Lewis "Scooter" Libby was so worried he would be blamed for blowing the cover of a CIA operative that he asked his boss, Vice-President Dick Cheney, to intervene on his behalf, defence lawyer Theodore Wells told the jury at the beginning of Libby's perjury trial.
"He was concerned about being set up," Wells said.
Libby resigned as Cheney's chief of staff when he was charged with lying to investigators who sought to determine who leaked CIA operative Valerie Plame's identity.
The leak occurred after Plame's husband, Joseph Wilson, accused the Bush Administration of manipulating intelligence to build its case for invading Iraq.
Special prosector Patrick Fitzgerald said Libby told investigators he only passed along rumours about the operative, known by her maiden name Valerie Plame, to reporters.
But Libby had sought information from other government officials and then shared it with reporters as fact, Fitzgerald said, adding that "the defendant lied to the FBI and stole the truth from the grand jury."
Wells said Libby couldn't possibly remember the details of conversations he had about Plame months after they happened because he was preoccupied with other matters.

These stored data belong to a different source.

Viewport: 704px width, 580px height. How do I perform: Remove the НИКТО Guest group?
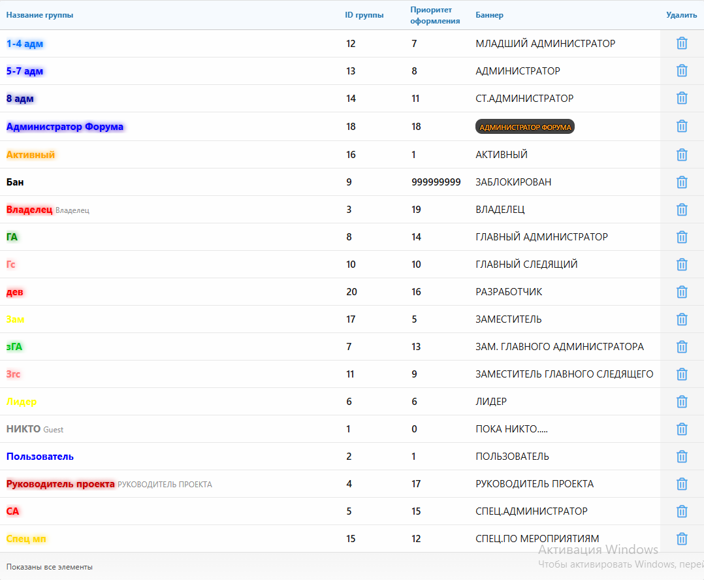[x=682, y=429]
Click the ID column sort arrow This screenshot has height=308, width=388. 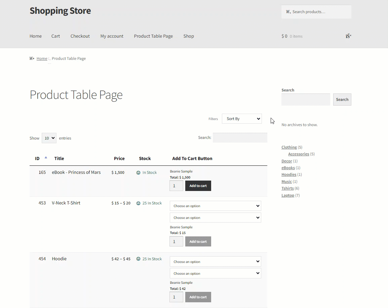[46, 158]
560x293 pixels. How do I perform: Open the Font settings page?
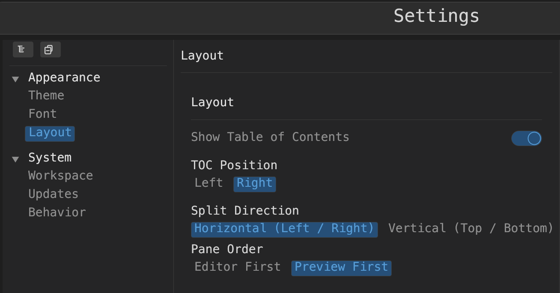(x=42, y=114)
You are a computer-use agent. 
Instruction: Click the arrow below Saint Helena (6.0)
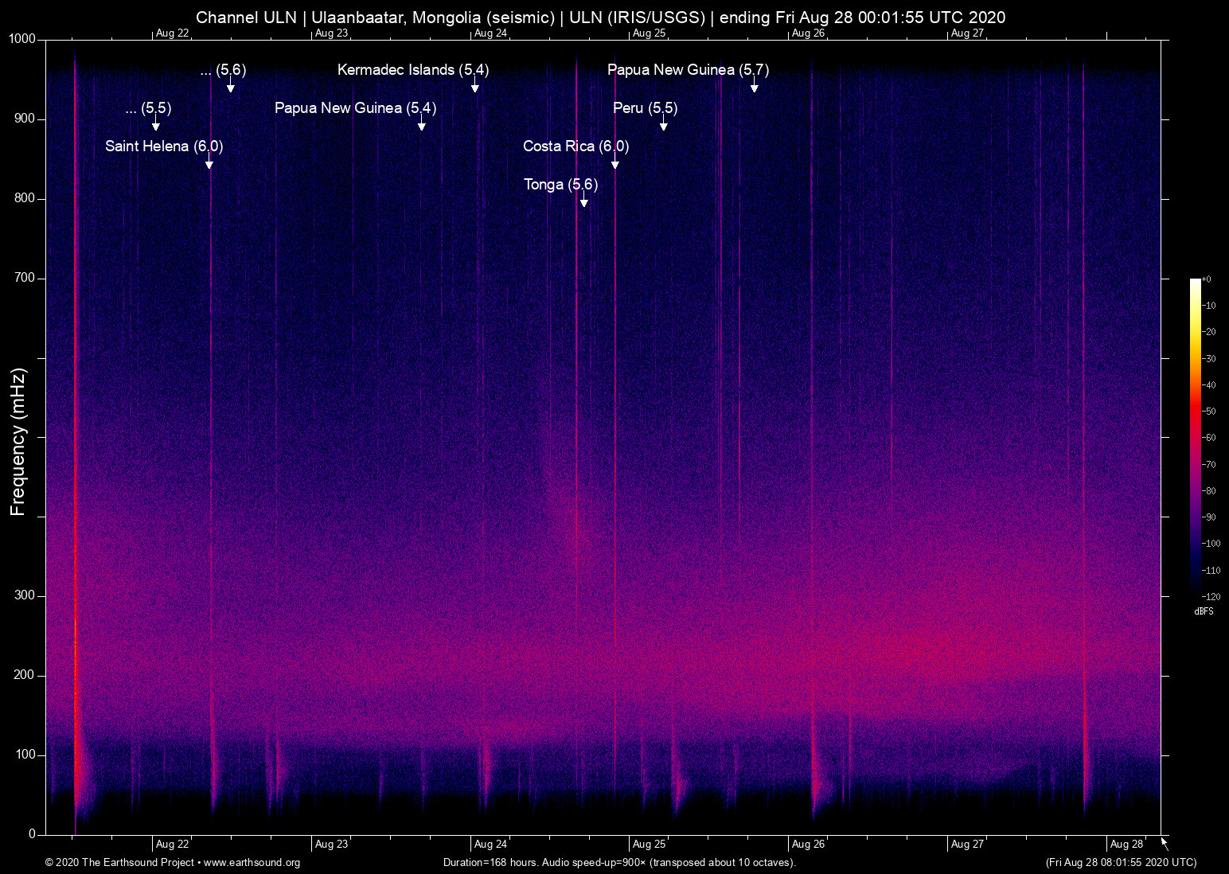pyautogui.click(x=209, y=163)
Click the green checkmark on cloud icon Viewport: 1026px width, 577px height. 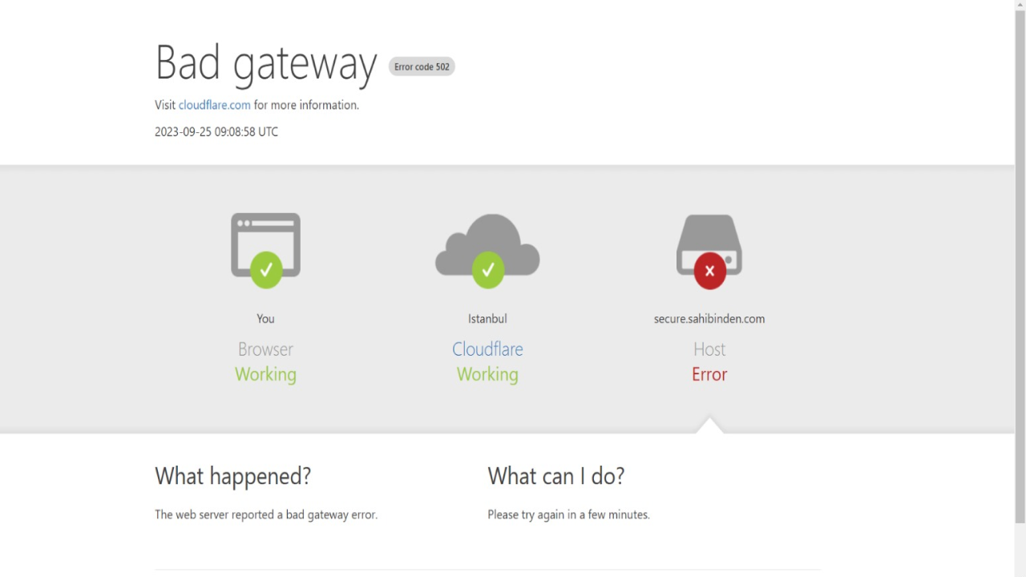pos(487,270)
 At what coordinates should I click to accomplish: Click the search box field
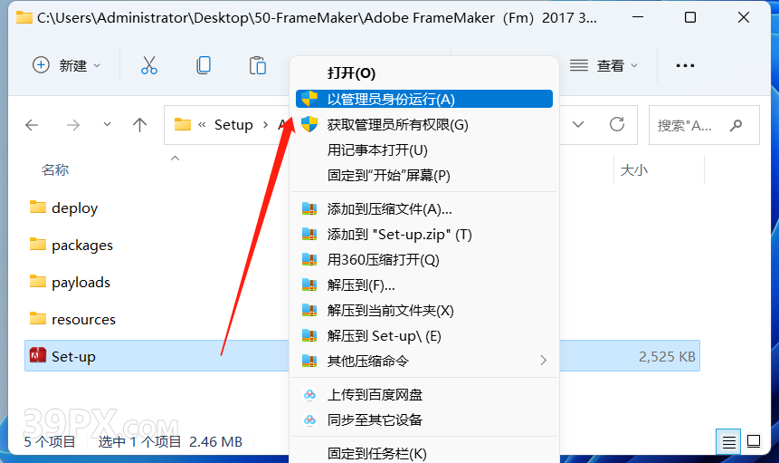[704, 125]
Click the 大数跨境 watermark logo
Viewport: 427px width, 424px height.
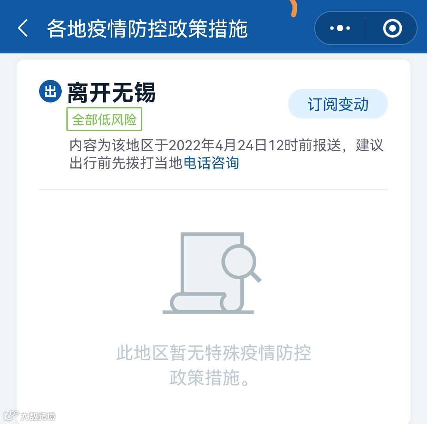pyautogui.click(x=29, y=416)
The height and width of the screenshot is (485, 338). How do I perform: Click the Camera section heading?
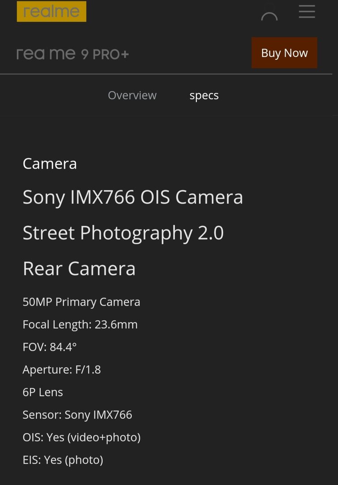50,163
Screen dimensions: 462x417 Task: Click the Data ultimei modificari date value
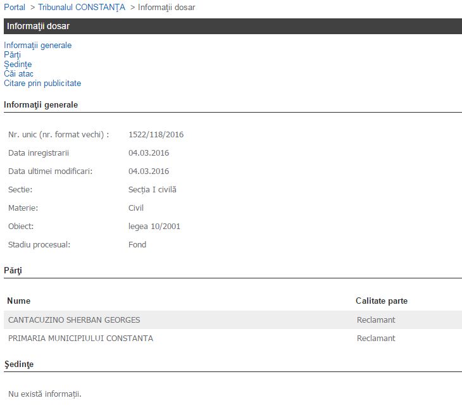149,171
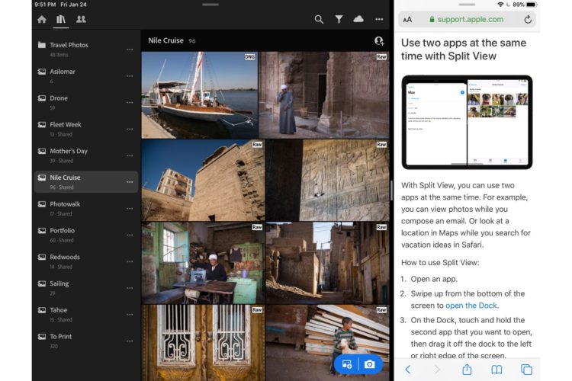This screenshot has width=572, height=381.
Task: Tap the search magnifier in Lightroom
Action: click(319, 19)
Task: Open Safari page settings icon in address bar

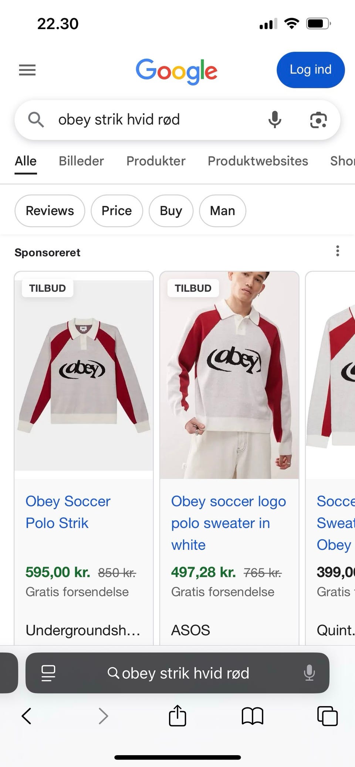Action: point(48,673)
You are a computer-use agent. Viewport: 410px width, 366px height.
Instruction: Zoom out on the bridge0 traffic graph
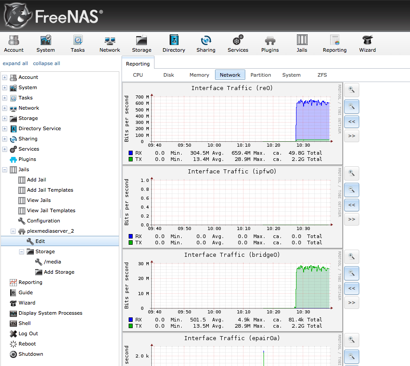tap(351, 273)
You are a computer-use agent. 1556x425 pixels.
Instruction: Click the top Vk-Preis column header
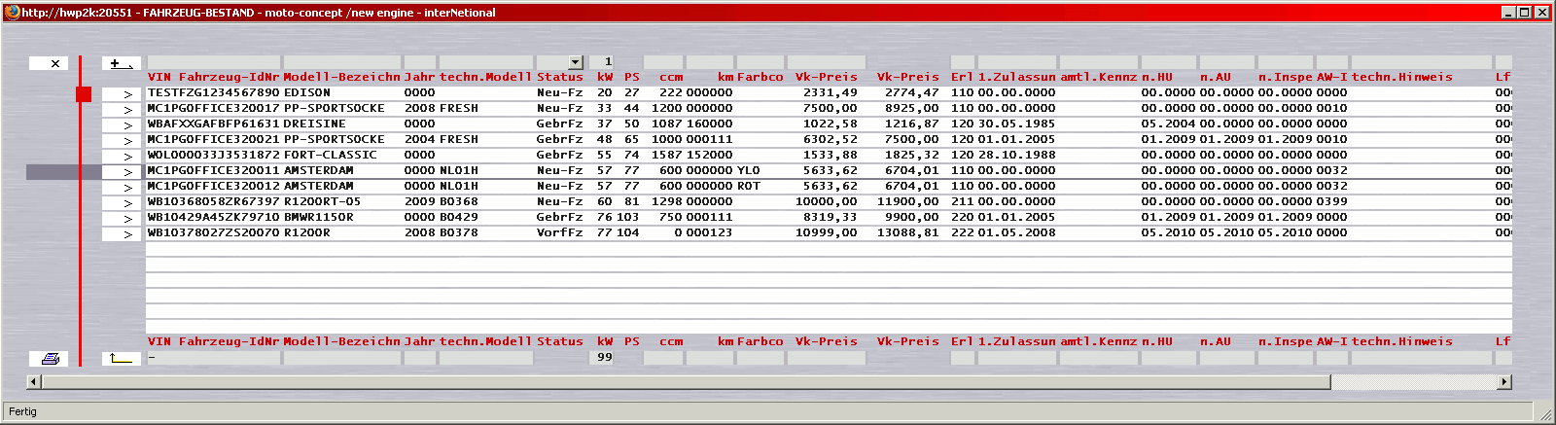[826, 77]
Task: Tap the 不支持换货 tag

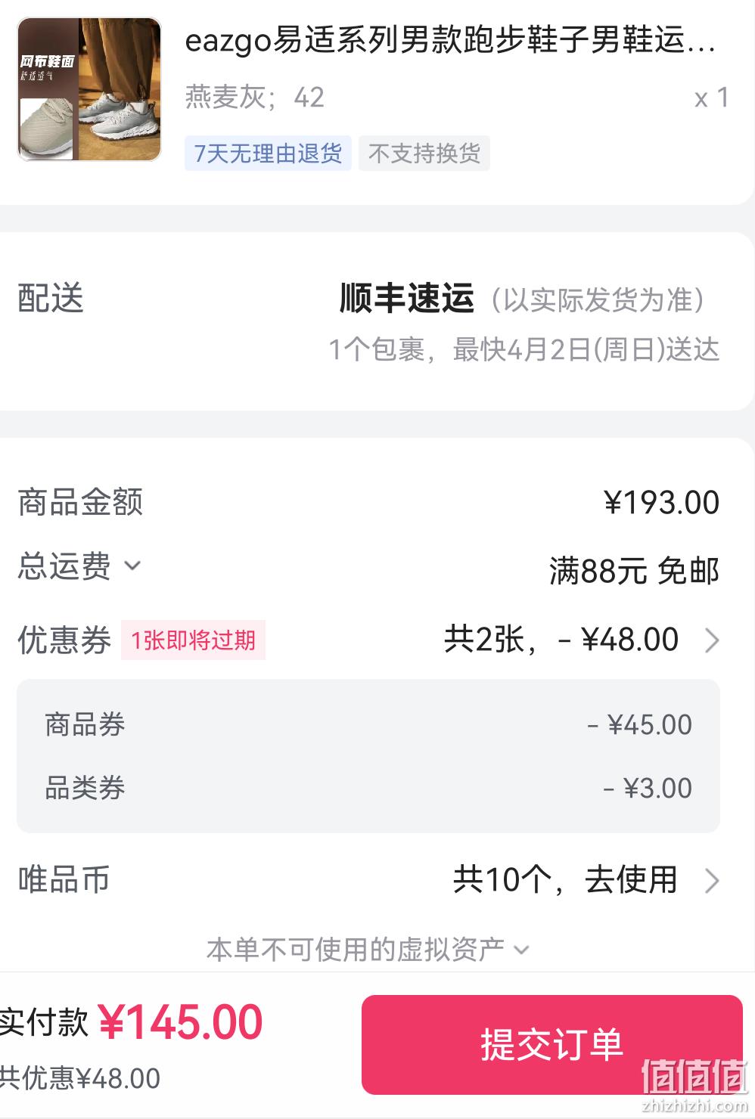Action: (x=424, y=153)
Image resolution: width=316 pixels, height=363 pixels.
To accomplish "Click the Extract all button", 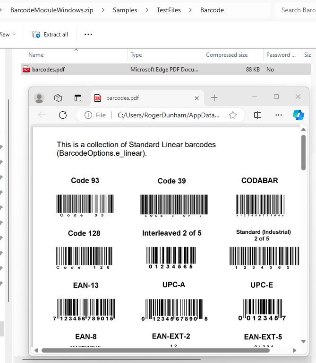I will (x=50, y=35).
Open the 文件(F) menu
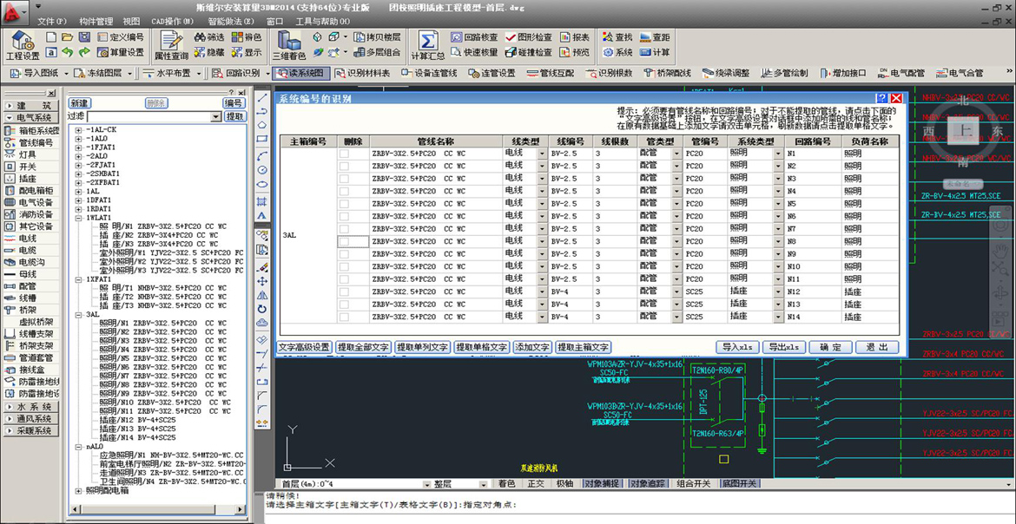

In his opening statement, Wells showed a note by Cheney that said he was "not going to protect one staffer [and] sacrifice the guy that was asked to stick his neck in the meat grinder."
Libby "was an important staffer, but Karl Rove was the lifeblood of the Republican Party," Wells said.
Cheney is among the prominent government officials and journalists expected to testify in the six-week case.